■ TASK BRIEF ■
Could you set down exactly the lines of the data below, starting at the one that holds "1093x781 pixels." and ending at the one that holds "Open Артикул dropdown in first row", both included, and only those?

■ RECORDS PROVIDED ■
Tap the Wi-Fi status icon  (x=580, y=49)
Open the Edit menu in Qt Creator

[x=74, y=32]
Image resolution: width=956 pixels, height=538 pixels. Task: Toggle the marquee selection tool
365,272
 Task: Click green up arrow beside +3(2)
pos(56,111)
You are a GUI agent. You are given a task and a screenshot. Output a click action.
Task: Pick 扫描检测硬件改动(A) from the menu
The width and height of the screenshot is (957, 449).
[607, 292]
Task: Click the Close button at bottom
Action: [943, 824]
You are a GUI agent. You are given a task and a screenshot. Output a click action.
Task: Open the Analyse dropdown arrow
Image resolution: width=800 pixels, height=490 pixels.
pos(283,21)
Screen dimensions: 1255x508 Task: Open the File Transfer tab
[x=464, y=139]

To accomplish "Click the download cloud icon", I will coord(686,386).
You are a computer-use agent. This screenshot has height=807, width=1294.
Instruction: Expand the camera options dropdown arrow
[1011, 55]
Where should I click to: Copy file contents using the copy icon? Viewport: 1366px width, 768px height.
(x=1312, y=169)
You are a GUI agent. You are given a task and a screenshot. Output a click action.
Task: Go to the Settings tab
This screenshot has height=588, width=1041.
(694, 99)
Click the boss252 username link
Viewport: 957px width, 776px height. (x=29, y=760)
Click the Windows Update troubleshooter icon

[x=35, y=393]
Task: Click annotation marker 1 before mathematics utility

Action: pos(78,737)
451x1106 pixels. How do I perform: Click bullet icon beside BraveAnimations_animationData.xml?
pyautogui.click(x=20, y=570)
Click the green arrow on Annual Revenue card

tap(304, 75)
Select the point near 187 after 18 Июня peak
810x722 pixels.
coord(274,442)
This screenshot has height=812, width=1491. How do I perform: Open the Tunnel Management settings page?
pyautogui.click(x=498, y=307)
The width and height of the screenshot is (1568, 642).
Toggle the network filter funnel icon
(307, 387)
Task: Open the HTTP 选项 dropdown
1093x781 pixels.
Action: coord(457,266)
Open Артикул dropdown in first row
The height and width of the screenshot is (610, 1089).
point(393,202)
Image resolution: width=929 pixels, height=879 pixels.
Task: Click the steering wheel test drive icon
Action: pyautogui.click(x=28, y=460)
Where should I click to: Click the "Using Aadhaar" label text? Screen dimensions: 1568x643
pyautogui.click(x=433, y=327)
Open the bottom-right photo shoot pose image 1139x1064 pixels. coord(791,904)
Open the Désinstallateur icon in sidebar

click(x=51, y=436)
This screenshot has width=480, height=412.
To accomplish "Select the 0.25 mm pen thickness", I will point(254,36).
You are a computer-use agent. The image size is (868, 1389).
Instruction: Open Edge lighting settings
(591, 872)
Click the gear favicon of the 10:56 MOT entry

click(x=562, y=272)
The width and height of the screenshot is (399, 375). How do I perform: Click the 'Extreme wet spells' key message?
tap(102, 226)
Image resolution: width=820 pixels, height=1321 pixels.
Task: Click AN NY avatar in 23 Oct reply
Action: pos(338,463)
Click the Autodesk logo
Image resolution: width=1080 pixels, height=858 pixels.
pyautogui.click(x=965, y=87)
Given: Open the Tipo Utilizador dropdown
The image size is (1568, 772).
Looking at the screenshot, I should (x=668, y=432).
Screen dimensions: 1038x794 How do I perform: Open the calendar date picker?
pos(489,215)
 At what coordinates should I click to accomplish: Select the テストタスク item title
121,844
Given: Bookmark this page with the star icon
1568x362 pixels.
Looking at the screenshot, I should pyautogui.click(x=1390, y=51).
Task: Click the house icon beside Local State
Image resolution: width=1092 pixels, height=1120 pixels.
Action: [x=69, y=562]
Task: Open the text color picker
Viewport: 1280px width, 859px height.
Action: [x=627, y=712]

■ TASK ANSWER ■
1093x781 pixels.
Action: coord(457,266)
Open Артикул dropdown in first row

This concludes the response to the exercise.